§ Directions for this task
Extract, exactly and without pictures, every line from the one that includes "Click the bottom-right" through the final line of the material below.

§ Records for the task
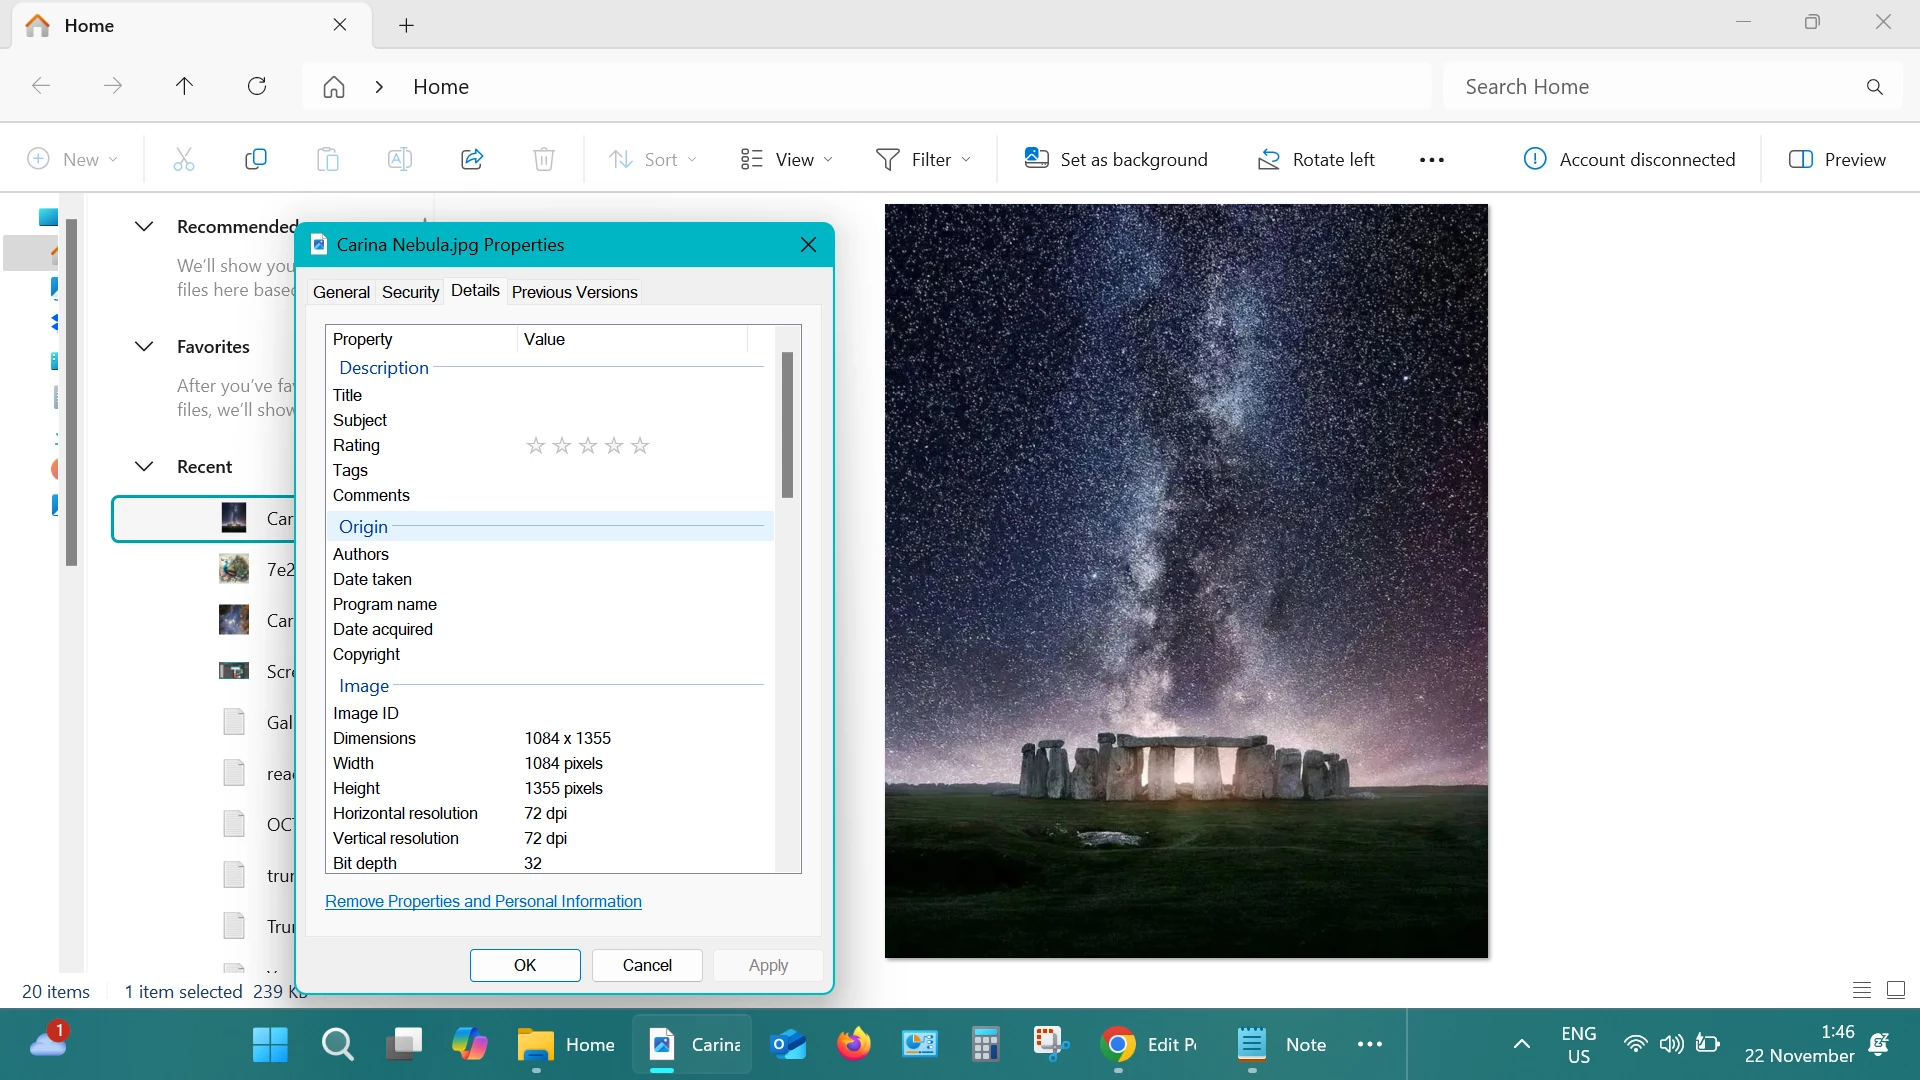Image resolution: width=1920 pixels, height=1080 pixels.
Task: Open the View dropdown menu
Action: [787, 159]
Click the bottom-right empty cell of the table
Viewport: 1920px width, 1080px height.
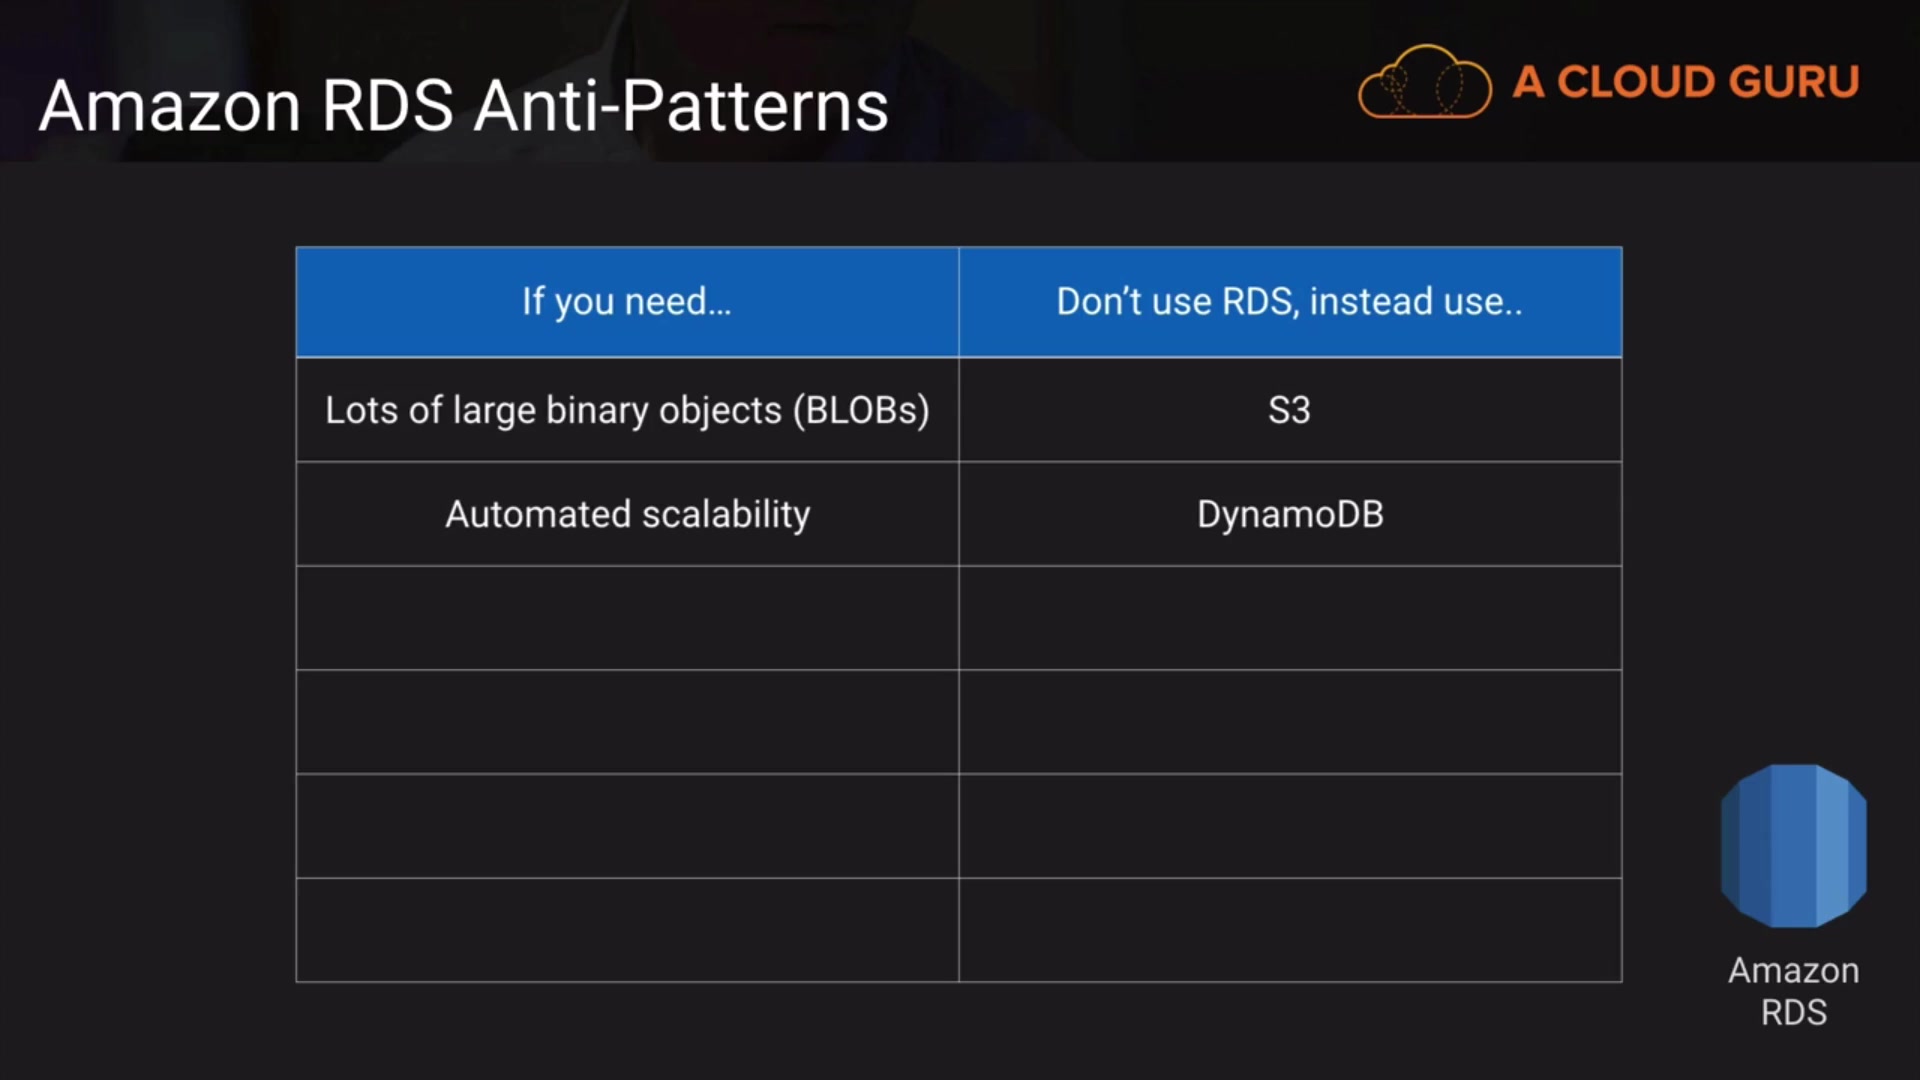point(1289,930)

§ Completed exercise
Click the bottom-right empty cell of the table
Viewport: 1920px width, 1080px height.
point(1289,930)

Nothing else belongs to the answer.